Go through the entries below, tally each line that has the word "computer", and give only the total.

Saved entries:
+ + + + + + +
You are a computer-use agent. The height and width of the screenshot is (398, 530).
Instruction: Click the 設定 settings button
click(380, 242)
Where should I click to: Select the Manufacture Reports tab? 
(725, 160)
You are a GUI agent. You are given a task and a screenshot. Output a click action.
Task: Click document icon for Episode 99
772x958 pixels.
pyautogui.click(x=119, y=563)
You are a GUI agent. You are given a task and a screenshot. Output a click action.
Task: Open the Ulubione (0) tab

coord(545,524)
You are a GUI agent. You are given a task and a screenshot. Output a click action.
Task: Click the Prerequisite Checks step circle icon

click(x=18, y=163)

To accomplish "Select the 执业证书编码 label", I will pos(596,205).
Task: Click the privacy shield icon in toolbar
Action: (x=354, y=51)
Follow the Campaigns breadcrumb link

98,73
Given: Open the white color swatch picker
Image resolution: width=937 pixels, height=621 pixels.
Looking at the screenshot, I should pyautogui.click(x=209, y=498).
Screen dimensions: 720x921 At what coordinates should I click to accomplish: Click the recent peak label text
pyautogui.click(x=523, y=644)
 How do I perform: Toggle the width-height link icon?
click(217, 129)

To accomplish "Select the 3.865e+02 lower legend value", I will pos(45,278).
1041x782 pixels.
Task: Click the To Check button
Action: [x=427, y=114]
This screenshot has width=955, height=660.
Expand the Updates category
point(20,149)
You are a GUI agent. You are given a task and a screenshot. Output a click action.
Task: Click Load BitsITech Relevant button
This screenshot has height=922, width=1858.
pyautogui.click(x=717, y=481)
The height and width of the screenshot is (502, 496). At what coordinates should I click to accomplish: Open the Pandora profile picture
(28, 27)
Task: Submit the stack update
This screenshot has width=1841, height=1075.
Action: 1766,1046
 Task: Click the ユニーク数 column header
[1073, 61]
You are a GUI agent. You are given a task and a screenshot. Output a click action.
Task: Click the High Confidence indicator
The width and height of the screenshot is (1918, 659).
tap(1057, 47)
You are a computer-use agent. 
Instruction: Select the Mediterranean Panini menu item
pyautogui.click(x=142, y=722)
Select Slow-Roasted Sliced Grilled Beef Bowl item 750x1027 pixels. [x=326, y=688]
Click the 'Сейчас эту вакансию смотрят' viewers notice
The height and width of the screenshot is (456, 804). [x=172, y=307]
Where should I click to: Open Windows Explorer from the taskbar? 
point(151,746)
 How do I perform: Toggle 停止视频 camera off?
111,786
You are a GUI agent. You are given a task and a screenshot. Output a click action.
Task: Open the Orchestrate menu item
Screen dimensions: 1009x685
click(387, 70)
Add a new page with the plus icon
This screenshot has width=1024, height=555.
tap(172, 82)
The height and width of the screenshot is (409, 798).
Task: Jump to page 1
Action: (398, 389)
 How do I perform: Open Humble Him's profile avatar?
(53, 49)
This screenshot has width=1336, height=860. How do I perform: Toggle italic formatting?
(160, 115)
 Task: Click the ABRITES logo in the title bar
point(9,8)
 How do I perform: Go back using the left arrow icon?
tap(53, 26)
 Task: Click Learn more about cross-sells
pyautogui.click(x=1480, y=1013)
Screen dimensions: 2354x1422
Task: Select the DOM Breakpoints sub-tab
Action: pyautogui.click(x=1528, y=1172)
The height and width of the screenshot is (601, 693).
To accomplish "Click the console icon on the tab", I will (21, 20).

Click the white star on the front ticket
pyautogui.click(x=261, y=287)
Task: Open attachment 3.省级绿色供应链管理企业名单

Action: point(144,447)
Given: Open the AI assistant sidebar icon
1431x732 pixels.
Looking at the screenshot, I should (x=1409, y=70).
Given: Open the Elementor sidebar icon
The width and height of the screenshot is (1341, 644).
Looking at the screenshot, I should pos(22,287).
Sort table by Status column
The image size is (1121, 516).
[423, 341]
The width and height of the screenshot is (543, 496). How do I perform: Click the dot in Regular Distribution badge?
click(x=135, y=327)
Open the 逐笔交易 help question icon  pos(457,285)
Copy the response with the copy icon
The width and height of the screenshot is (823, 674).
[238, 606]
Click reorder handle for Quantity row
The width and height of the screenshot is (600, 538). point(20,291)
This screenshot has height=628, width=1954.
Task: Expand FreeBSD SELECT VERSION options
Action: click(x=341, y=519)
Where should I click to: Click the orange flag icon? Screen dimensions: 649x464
+ + + + + + +
> [EXERCISE SOLUTION]
2